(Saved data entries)
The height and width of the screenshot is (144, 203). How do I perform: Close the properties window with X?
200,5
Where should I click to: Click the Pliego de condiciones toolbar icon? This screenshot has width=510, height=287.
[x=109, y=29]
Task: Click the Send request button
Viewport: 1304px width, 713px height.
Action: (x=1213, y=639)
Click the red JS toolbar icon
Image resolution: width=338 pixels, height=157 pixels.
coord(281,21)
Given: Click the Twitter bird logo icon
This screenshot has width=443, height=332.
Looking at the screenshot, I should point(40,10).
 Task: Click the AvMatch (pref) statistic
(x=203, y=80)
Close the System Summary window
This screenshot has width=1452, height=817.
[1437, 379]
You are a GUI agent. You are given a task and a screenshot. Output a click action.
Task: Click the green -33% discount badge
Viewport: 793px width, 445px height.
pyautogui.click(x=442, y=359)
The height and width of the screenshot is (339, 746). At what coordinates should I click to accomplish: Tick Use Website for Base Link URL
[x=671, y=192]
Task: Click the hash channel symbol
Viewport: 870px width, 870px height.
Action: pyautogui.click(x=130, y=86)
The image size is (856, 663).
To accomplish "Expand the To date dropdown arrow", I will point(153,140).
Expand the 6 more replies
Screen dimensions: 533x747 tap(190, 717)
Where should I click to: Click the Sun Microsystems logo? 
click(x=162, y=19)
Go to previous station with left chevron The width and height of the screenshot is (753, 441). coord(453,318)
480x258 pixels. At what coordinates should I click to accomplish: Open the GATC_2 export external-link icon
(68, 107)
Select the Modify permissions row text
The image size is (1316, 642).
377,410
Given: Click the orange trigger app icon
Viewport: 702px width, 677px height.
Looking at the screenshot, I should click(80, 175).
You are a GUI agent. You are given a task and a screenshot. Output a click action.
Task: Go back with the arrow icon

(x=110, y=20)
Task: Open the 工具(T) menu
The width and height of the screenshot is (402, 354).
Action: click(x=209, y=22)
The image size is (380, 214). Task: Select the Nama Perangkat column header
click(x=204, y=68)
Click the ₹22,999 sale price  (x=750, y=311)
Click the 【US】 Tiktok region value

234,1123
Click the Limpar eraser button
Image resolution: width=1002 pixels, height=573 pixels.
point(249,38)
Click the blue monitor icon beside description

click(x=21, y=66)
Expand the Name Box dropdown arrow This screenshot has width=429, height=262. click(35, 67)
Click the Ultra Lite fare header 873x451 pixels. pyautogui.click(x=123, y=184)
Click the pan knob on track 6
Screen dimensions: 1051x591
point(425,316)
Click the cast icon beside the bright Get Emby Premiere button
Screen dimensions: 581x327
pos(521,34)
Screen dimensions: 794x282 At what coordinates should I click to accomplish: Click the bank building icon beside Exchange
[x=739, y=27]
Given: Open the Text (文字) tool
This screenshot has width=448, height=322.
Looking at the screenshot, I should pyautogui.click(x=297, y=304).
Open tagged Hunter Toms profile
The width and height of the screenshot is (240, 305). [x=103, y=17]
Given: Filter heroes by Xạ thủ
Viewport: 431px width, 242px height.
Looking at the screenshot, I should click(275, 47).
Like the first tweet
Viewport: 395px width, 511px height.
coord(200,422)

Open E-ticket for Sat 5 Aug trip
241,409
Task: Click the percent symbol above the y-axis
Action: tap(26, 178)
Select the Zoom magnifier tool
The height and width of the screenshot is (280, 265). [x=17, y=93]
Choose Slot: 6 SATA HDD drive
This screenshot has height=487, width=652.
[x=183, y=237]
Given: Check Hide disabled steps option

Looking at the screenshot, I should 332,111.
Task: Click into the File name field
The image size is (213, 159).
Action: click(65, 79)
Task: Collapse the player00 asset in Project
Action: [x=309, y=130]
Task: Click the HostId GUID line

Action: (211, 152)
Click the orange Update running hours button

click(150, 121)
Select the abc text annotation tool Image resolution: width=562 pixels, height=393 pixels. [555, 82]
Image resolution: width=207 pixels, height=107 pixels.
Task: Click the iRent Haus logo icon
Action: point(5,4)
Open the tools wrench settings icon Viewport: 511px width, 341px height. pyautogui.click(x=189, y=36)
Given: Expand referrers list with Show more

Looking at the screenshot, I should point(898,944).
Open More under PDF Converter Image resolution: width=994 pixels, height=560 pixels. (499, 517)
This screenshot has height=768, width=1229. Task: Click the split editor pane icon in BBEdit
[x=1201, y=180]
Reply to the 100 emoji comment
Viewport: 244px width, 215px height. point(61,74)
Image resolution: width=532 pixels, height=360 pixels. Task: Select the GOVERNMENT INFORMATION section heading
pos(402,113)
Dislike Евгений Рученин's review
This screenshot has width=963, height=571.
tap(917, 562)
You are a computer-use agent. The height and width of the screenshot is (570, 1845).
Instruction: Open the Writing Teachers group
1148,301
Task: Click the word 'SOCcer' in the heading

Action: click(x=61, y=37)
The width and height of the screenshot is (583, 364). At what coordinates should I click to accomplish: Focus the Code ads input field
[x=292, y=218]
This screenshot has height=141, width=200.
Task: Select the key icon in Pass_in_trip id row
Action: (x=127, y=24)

* REQUIRED ACTION: Repeat the data exactly, with every line included.

* WRITTEN SOLUTION:
The height and width of the screenshot is (144, 203). How do I perform: Close the properties window with X?
200,5
Where should I click to: Click the Pliego de condiciones toolbar icon? This screenshot has width=510, height=287.
[x=109, y=29]
Task: Click the Send request button
Viewport: 1304px width, 713px height.
Action: (x=1213, y=639)
Click the red JS toolbar icon
Image resolution: width=338 pixels, height=157 pixels.
coord(281,21)
Given: Click the Twitter bird logo icon
This screenshot has width=443, height=332.
Looking at the screenshot, I should point(40,10).
 Task: Click the AvMatch (pref) statistic
(x=203, y=80)
Close the System Summary window
This screenshot has width=1452, height=817.
[1437, 379]
You are a GUI agent. You are given a task and a screenshot. Output a click action.
Task: Click the green -33% discount badge
Viewport: 793px width, 445px height.
pyautogui.click(x=442, y=359)
The height and width of the screenshot is (339, 746). At what coordinates should I click to accomplish: Tick Use Website for Base Link URL
[x=671, y=192]
Task: Click the hash channel symbol
Viewport: 870px width, 870px height.
Action: pyautogui.click(x=130, y=86)
The image size is (856, 663).
To accomplish "Expand the To date dropdown arrow", I will point(153,140).
Expand the 6 more replies
Screen dimensions: 533x747 tap(190, 717)
Where should I click to: Click the Sun Microsystems logo? 
click(x=162, y=19)
Go to previous station with left chevron The width and height of the screenshot is (753, 441). coord(453,318)
480x258 pixels. At what coordinates should I click to accomplish: Open the GATC_2 export external-link icon
(68, 107)
Select the Modify permissions row text
The image size is (1316, 642).
377,410
Given: Click the orange trigger app icon
Viewport: 702px width, 677px height.
Looking at the screenshot, I should click(80, 175).
You are a GUI agent. You are given a task and a screenshot. Output a click action.
Task: Go back with the arrow icon

(x=110, y=20)
Task: Open the 工具(T) menu
The width and height of the screenshot is (402, 354).
Action: click(x=209, y=22)
The image size is (380, 214). Task: Select the Nama Perangkat column header
click(x=204, y=68)
Click the ₹22,999 sale price  (x=750, y=311)
Click the 【US】 Tiktok region value

234,1123
Click the Limpar eraser button
Image resolution: width=1002 pixels, height=573 pixels.
point(249,38)
Click the blue monitor icon beside description

click(x=21, y=66)
Expand the Name Box dropdown arrow This screenshot has width=429, height=262. click(35, 67)
Click the Ultra Lite fare header 873x451 pixels. pyautogui.click(x=123, y=184)
Click the pan knob on track 6
Screen dimensions: 1051x591
point(425,316)
Click the cast icon beside the bright Get Emby Premiere button
Screen dimensions: 581x327
pos(521,34)
Screen dimensions: 794x282 At what coordinates should I click to accomplish: Click the bank building icon beside Exchange
[x=739, y=27]
Given: Open the Text (文字) tool
This screenshot has width=448, height=322.
Looking at the screenshot, I should pyautogui.click(x=297, y=304).
Open tagged Hunter Toms profile
The width and height of the screenshot is (240, 305). [x=103, y=17]
Given: Filter heroes by Xạ thủ
Viewport: 431px width, 242px height.
Looking at the screenshot, I should click(275, 47).
Like the first tweet
Viewport: 395px width, 511px height.
coord(200,422)

Open E-ticket for Sat 5 Aug trip
241,409
Task: Click the percent symbol above the y-axis
Action: tap(26, 178)
Select the Zoom magnifier tool
The height and width of the screenshot is (280, 265). [x=17, y=93]
Choose Slot: 6 SATA HDD drive
This screenshot has height=487, width=652.
[x=183, y=237]
Given: Check Hide disabled steps option

Looking at the screenshot, I should 332,111.
Task: Click into the File name field
The image size is (213, 159).
Action: click(65, 79)
Task: Collapse the player00 asset in Project
Action: [x=309, y=130]
Task: Click the HostId GUID line

Action: (211, 152)
Click the orange Update running hours button

click(150, 121)
Select the abc text annotation tool Image resolution: width=562 pixels, height=393 pixels. [555, 82]
Image resolution: width=207 pixels, height=107 pixels.
Task: Click the iRent Haus logo icon
Action: point(5,4)
Open the tools wrench settings icon Viewport: 511px width, 341px height. pyautogui.click(x=189, y=36)
Given: Expand referrers list with Show more

Looking at the screenshot, I should point(898,944).
Open More under PDF Converter Image resolution: width=994 pixels, height=560 pixels. (499, 517)
This screenshot has height=768, width=1229. Task: Click the split editor pane icon in BBEdit
[x=1201, y=180]
Reply to the 100 emoji comment
Viewport: 244px width, 215px height. point(61,74)
Image resolution: width=532 pixels, height=360 pixels. Task: Select the GOVERNMENT INFORMATION section heading
pos(402,113)
Dislike Евгений Рученин's review
This screenshot has width=963, height=571.
tap(917, 562)
You are a computer-use agent. The height and width of the screenshot is (570, 1845).
Instruction: Open the Writing Teachers group
1148,301
Task: Click the word 'SOCcer' in the heading

Action: click(x=61, y=37)
The width and height of the screenshot is (583, 364). At what coordinates should I click to accomplish: Focus the Code ads input field
[x=292, y=218]
This screenshot has height=141, width=200.
Task: Select the key icon in Pass_in_trip id row
Action: (x=127, y=24)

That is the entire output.